# Physical significance of positive group delay with negative phase delay

This question is an addendum to: Is group delay the same as the delay of a certain frequency?

Lately, I've been going back to basics to better understand the concepts of group and phase delay, so I did some simulations with the following simple LPF and HPF:

simulate this circuit – Schematic created using CircuitLab

For the LPF the transfer function is:

$$H(jw)=\frac{\tau}{j\omega + \tau}$$

and for the HPF:

$$H(jw)=\frac{j\omega}{j\omega+\tau}$$

where $\tau=\frac{1}{RC}$

In case of the LPF its group and phase delays are:

$$\tau_g(\omega)=-\frac{d\phi}{d\omega}=\frac{\tau}{\omega^2+\tau^2}$$

and

$$\tau_\phi=-\frac{\phi}{\omega}=\frac{\text{arctan}\left(\frac{\omega}{\tau}\right)}{\omega}$$

To get a better feel, I simulated in Multisim with the resistor and capacitor values of 1K and 1uF respectively, I exported the phase angle VS frequency values to an Excel spreadsheet to numerically check the results, I entered the formula for the phase delay and then I differentiated numerically to get the group delay, these are the graphs:

Both graphs seem consistent with the analytical formulas.

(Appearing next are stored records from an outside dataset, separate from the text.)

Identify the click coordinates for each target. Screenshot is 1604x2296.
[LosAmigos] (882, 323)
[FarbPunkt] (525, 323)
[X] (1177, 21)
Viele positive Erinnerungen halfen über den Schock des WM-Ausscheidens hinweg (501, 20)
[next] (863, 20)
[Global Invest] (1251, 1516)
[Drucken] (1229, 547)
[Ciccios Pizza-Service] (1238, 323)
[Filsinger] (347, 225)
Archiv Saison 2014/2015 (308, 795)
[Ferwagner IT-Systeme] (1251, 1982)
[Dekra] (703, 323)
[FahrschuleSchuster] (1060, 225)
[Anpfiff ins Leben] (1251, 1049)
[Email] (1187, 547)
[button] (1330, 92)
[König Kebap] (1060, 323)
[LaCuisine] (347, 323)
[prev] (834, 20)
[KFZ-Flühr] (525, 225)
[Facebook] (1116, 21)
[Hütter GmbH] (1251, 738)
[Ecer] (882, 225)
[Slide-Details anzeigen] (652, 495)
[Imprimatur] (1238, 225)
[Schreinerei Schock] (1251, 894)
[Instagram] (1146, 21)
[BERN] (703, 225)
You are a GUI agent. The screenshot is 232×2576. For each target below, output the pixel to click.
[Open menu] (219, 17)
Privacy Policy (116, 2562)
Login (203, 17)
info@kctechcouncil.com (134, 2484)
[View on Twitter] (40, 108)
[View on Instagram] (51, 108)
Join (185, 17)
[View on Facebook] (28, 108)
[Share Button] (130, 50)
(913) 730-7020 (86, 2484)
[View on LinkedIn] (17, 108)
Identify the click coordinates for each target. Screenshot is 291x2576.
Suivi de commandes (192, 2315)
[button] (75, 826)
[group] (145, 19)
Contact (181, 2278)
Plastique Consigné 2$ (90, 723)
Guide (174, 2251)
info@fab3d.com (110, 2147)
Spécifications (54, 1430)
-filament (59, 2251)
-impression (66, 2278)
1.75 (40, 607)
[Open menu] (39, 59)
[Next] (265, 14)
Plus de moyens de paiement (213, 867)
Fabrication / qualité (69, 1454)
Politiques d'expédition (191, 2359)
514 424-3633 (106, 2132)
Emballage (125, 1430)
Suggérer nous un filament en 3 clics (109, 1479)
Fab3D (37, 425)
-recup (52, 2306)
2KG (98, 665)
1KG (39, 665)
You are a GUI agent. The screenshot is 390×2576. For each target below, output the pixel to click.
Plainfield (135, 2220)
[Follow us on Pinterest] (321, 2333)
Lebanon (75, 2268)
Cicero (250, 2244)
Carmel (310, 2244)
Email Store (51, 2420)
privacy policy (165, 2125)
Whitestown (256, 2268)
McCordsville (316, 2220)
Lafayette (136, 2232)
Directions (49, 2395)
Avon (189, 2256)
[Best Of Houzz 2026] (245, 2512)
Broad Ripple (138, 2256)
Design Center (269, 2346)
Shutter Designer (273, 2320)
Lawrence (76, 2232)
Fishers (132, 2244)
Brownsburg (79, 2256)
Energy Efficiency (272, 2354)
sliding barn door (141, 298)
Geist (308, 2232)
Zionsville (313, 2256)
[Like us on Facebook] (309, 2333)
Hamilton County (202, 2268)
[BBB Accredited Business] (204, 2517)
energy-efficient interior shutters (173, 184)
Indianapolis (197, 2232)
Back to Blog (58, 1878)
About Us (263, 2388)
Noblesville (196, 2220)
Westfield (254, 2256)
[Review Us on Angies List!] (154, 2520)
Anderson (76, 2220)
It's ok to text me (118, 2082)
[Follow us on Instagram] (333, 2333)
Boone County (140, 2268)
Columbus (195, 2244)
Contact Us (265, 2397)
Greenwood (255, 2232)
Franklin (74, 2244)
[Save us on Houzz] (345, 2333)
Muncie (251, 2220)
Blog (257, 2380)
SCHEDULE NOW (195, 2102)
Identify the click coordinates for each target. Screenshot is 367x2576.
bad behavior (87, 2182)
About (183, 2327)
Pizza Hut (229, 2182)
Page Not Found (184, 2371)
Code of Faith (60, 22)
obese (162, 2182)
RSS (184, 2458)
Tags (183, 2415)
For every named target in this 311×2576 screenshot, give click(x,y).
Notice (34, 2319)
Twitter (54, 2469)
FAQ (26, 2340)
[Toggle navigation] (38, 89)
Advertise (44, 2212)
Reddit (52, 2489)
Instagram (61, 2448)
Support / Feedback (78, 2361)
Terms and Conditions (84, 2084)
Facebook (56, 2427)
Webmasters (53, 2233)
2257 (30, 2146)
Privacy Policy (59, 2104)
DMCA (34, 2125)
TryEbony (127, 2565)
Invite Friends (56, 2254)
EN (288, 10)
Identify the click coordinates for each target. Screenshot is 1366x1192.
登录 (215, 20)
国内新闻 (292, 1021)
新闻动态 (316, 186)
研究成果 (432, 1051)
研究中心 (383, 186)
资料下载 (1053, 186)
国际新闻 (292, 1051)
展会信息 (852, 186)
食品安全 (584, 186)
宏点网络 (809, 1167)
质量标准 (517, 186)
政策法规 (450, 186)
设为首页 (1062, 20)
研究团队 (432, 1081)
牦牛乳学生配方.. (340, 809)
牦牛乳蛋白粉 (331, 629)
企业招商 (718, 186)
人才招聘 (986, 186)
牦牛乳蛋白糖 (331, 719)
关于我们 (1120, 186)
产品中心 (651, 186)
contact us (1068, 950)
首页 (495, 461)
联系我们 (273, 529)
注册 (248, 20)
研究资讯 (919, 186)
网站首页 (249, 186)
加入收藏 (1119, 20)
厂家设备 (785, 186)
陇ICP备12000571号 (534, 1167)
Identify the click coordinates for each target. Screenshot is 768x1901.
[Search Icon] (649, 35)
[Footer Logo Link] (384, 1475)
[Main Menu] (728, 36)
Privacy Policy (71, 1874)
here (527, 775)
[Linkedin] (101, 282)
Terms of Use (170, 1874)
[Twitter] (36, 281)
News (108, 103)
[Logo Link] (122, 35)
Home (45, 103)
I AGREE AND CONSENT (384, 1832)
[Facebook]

Now for the HPF the group and phase delay are:

$$\tau_g(\omega)=-\frac{d\phi}{d\omega}=\frac{\tau}{\omega^2+\tau^2}$$

and

$$\tau_\phi=-\frac{\phi}{\omega}=\frac{\text{arctan}\left(\frac{\omega}{\tau}\right)-\frac{\pi}{2}}{\omega}$$

As you can see, the group delay for the HPF is the same as the group delay of the LPF, however the phase delay is different. Here are the simulated graphs

So here is the question: What does it mean (in the time domain) to have an increasing negative phase delay while having a decreasing positive group delay?

The way I see it, is that the envelope of the output waveform is still lagging but the phase seems to be leading the input waveform?